-- Exercise input follows --
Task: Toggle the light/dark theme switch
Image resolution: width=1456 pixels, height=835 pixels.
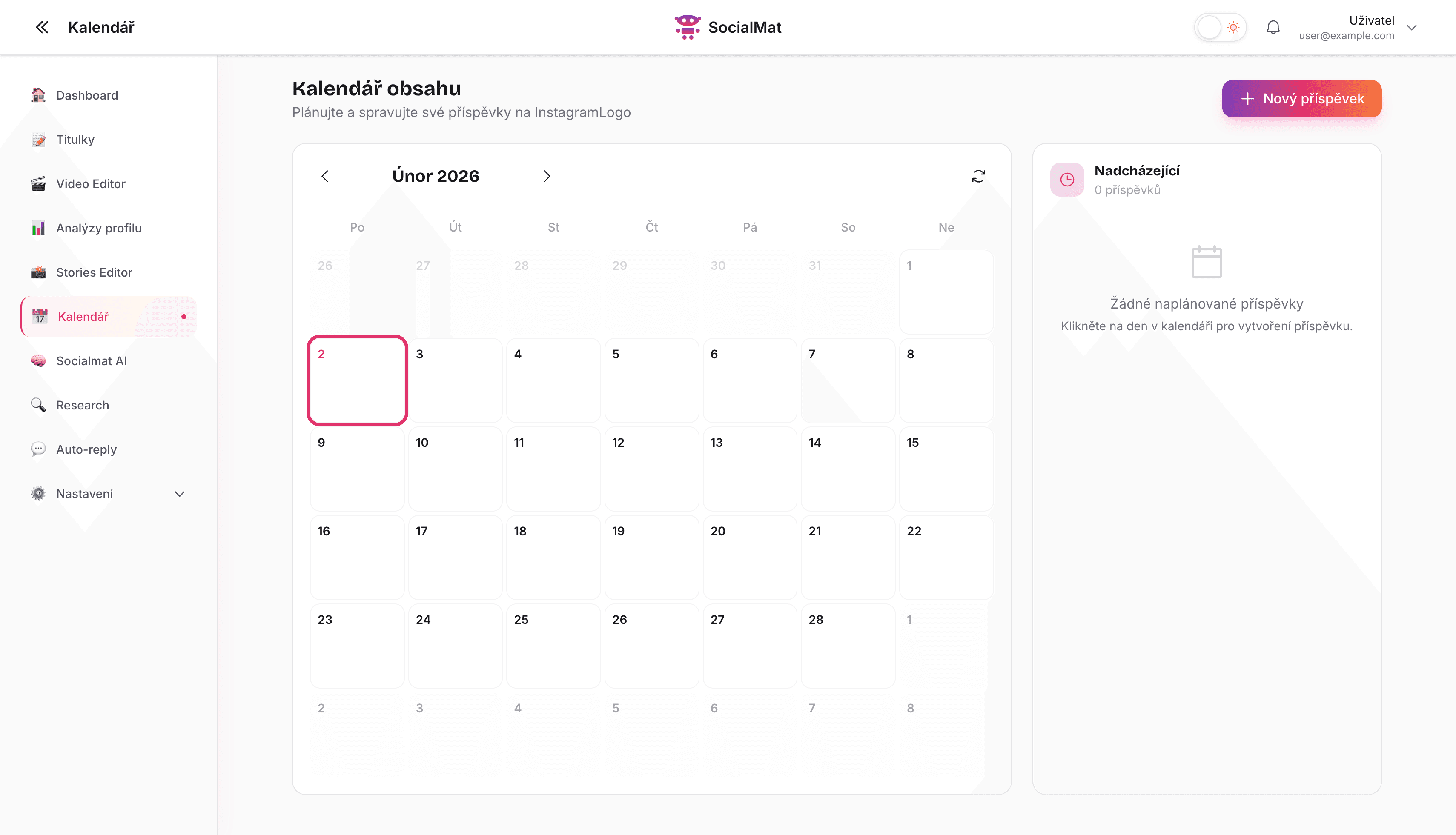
-- Exercise input concluded --
-- Exercise input follows --
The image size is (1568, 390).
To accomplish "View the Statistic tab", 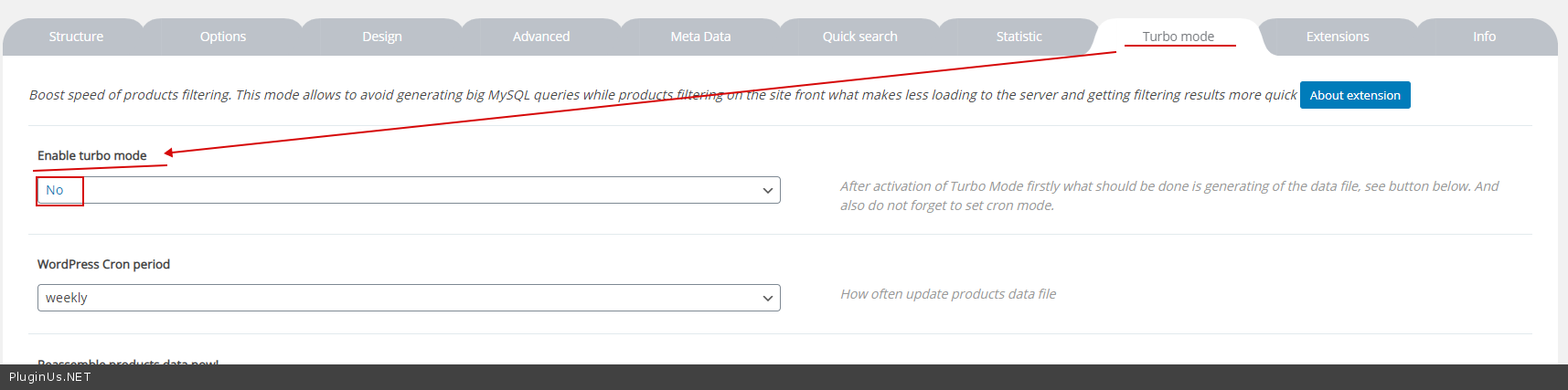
-- Exercise input concluded --
-- Exercise input follows --
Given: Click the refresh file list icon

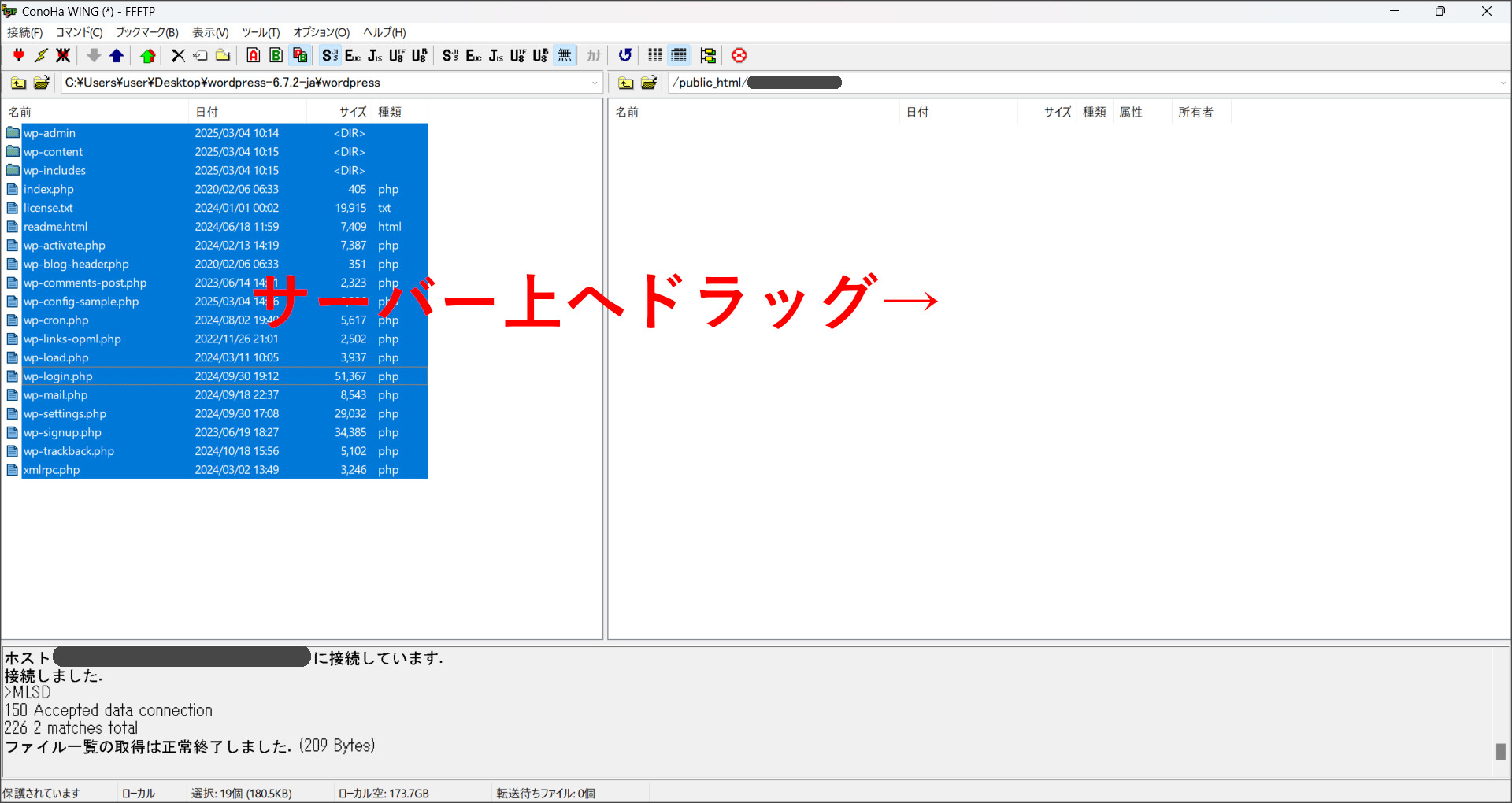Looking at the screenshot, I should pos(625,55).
-- Exercise input concluded --
- [Exercise prompt] A word-for-word copy of the lines above from the one with "Task: Toggle the light/dark theme switch" through the one with "Image resolution: width=1456", inclusive, is the only output wanted.

- [Written answer]
Task: Toggle the light/dark theme switch
Image resolution: width=1456 pixels, height=835 pixels.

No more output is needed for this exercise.